Bayesian model-building by pure thought: Some principles and examples

This is one of my favorite papers:

In applications, statistical models are often restricted to what produces reasonable estimates based on the data at hand. In many cases, however, the principles that allow a model to be restricted can be derived theoretically, in the absence of any data and with minimal applied context. We illustrate this point with three well-known theoretical examples from spatial statistics and time series. First, we show that an autoregressive model for local averages violates a principle of invariance under scaling. Second, we show how the Bayesian estimate of a strictly-increasing time series, using a uniform prior distribution, depends on the scale of estimation. Third, we interpret local smoothing of spatial lattice data as Bayesian estimation and show why uniform local smoothing does not make sense. In various forms, the results presented here have been derived in previous work; our contribution is to draw out some principles that can be derived theoretically, even though in the past they may have been presented in detail in the context of specific examples.

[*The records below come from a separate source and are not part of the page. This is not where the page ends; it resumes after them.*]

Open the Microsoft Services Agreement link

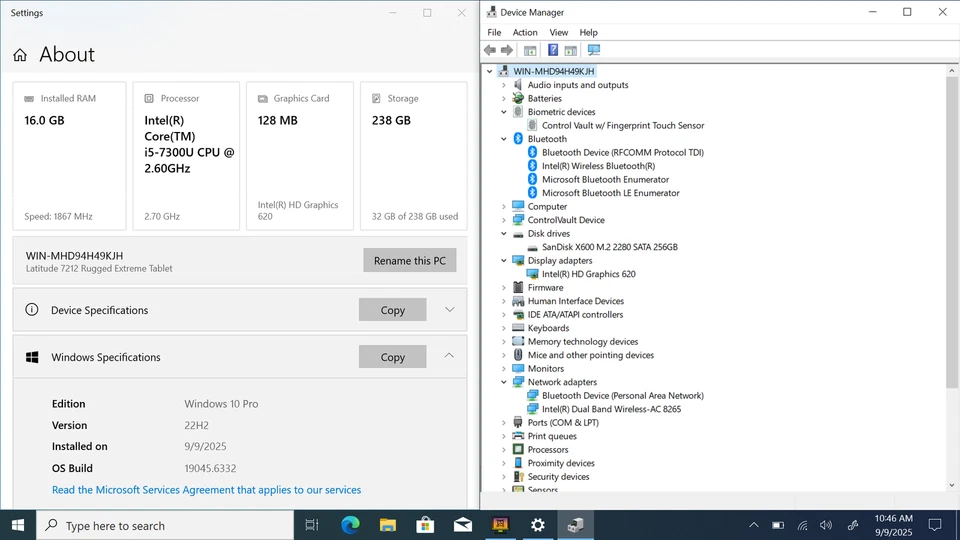tap(206, 490)
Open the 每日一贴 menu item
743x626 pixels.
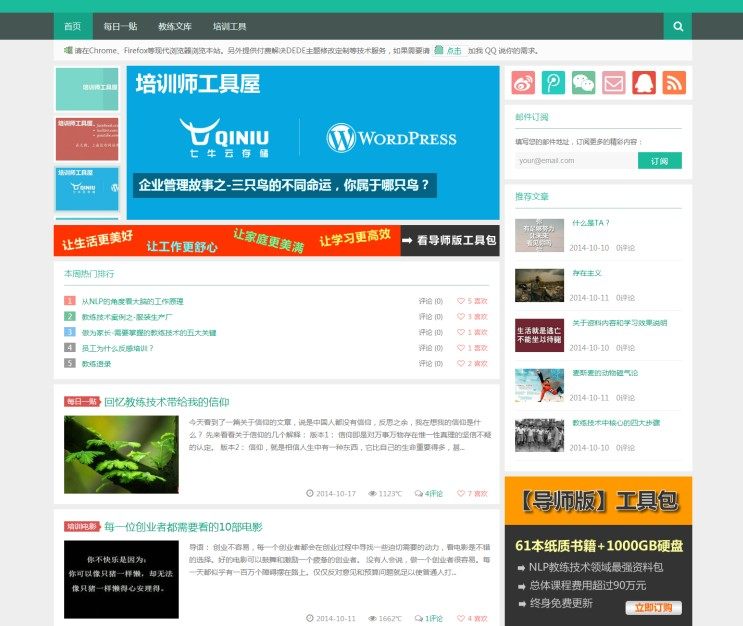coord(120,26)
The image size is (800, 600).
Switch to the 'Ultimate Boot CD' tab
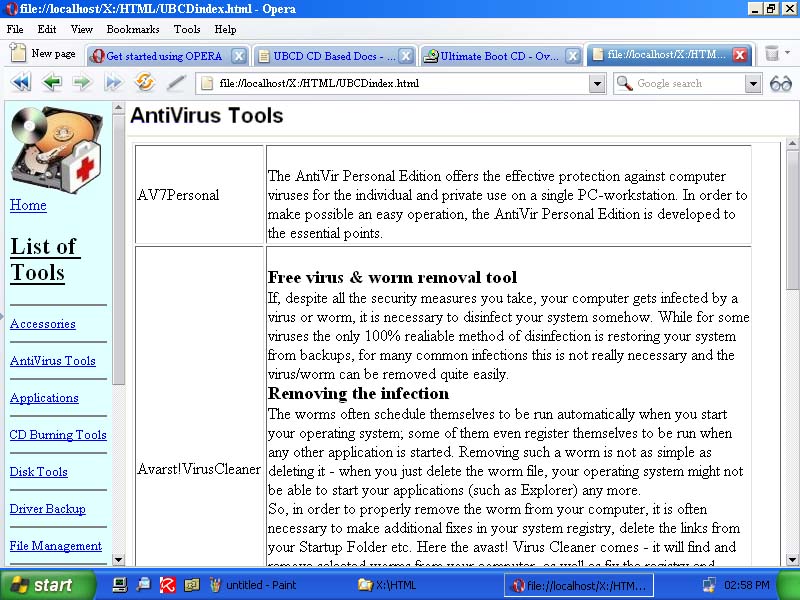[490, 56]
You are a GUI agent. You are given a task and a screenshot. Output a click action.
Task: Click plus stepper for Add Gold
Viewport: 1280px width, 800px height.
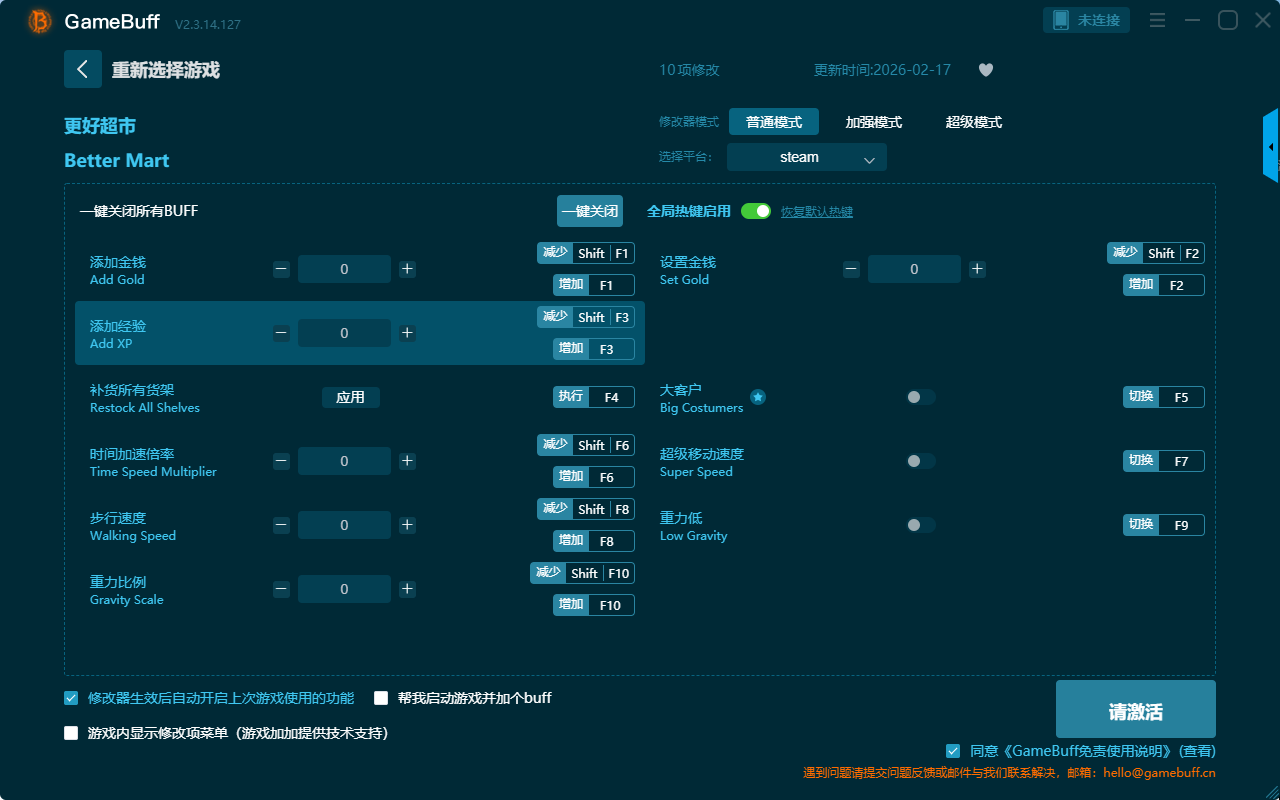point(407,269)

I just love this paper. But it’s only been cited 17 times (and four of those were by me), so I must have done something wrong. In retrospect I think it would’ve made more sense to write it as three separate papers; then each might have had its own impact. In any case, I hope the article provides some enjoyment and insight to those of you who click through.

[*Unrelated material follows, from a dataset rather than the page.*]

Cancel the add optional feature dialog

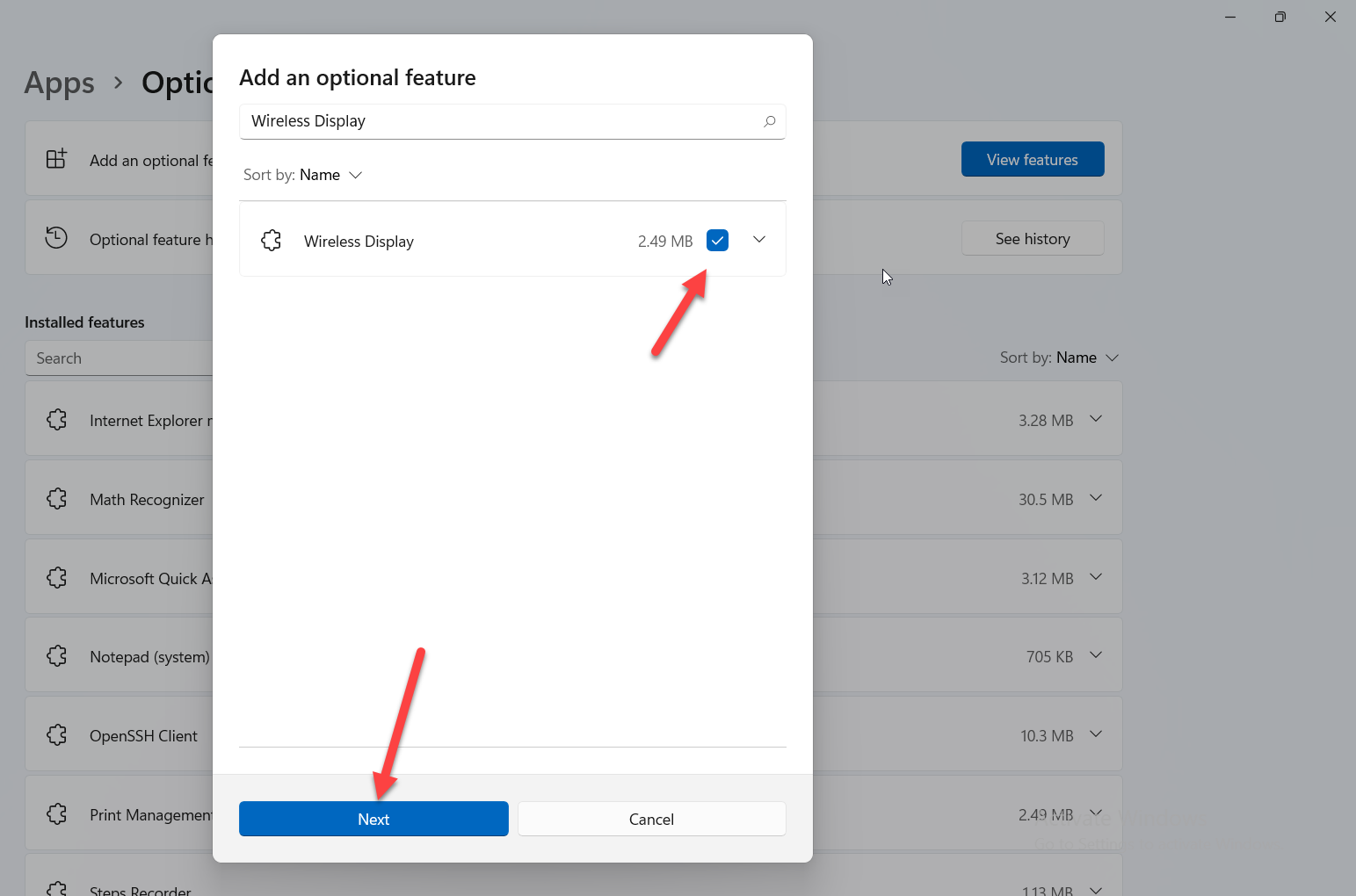coord(651,819)
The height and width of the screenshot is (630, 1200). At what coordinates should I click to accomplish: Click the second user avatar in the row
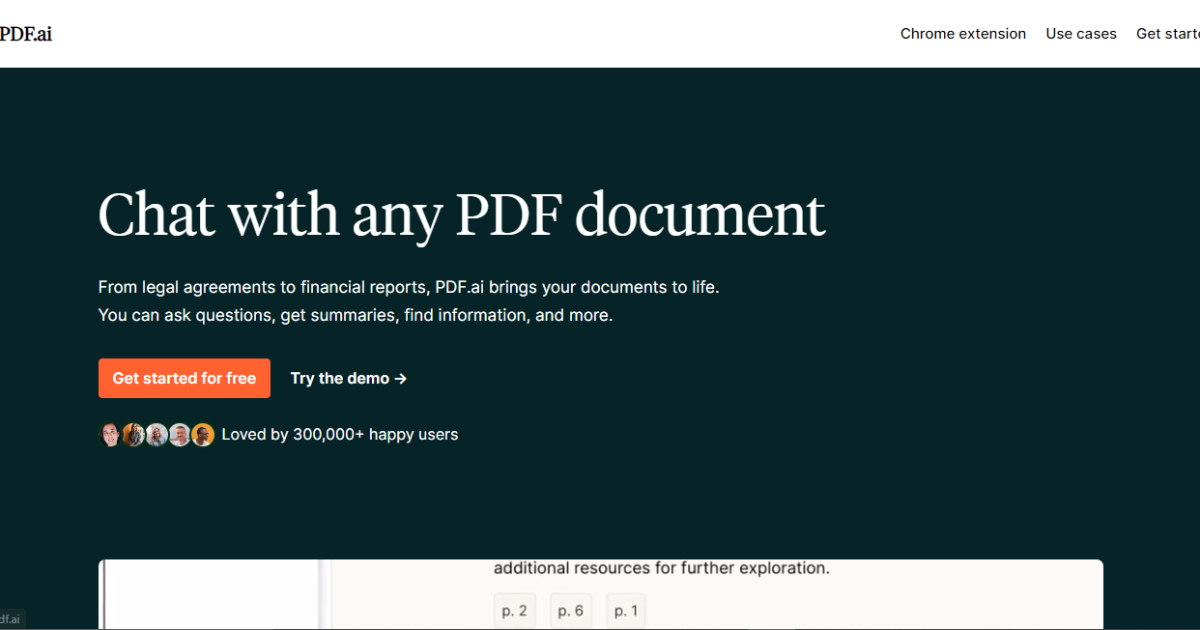tap(133, 435)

5 thoughts on “Bayesian model-building by pure thought: Some principles and examples

  1. Great paper. I love Jaynes’s solution to Bertrand’s paradox (The Well-Posed Problem) by invariance considerations. In that case there were enough invariance requirements to determine the needed distribution uniquely.

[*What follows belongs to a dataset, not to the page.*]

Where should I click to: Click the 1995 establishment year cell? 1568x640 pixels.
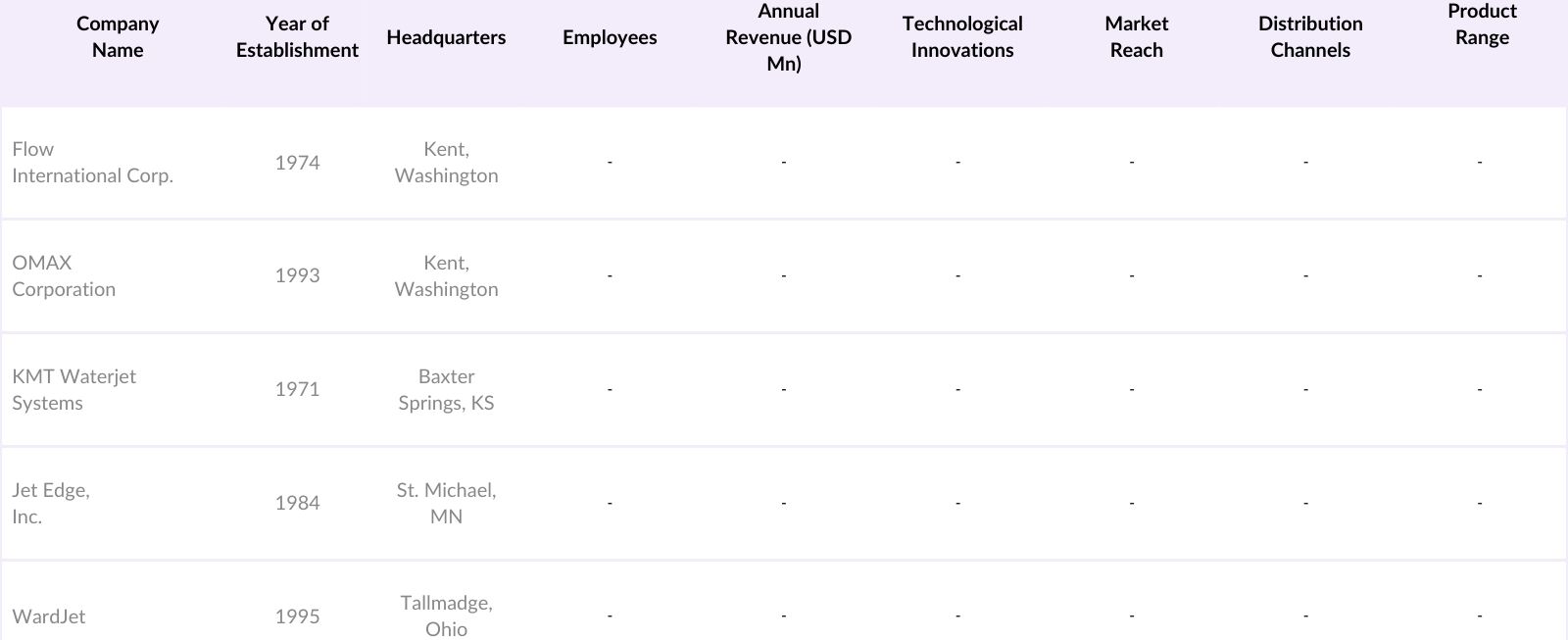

    But what I really liked about it was the deeper intuition that there was a frequency connection to this derivation from “invariance”. Namely the frequency distribution you would actually get will resemble the theoretical distribution if the person performing the experiment is unskilled (has no fine control over the initial conditions of each “trial”).

    Or alternatively you could turn this around think of it in terms of model checking: if the frequency distribution differs substantially from the theoretical one derived from invariance considerations, then the experimenter had have been highly skilled and could tightly control the initial conditions.

    Anyway, there is enough in that one little paper to drive just about every stripe of Statistician or Philosopher nuts.

  2. Continuum modeling is something I’ve been thinking about a lot recently. In most areas of Physics a continuum model can only be interpreted as a statistical model for some regional average, after all the world is made up of discrete particles. Thinking about the consequences of choosing a scale for representing the continuum leads to some interesting ways of deriving new continuum models for phenomena not previously considered.

    Continuum models are what Grigory Barenblatt calls an “intermediate asymptotics”. The scale size has to be big enough that statistical averages over the particles are relatively meaningful, and yet small enough that they represent a level of detail which is much smaller than the entire body of interest. So long as you’re away from these two endpoints, your model has a chance of being meaningful.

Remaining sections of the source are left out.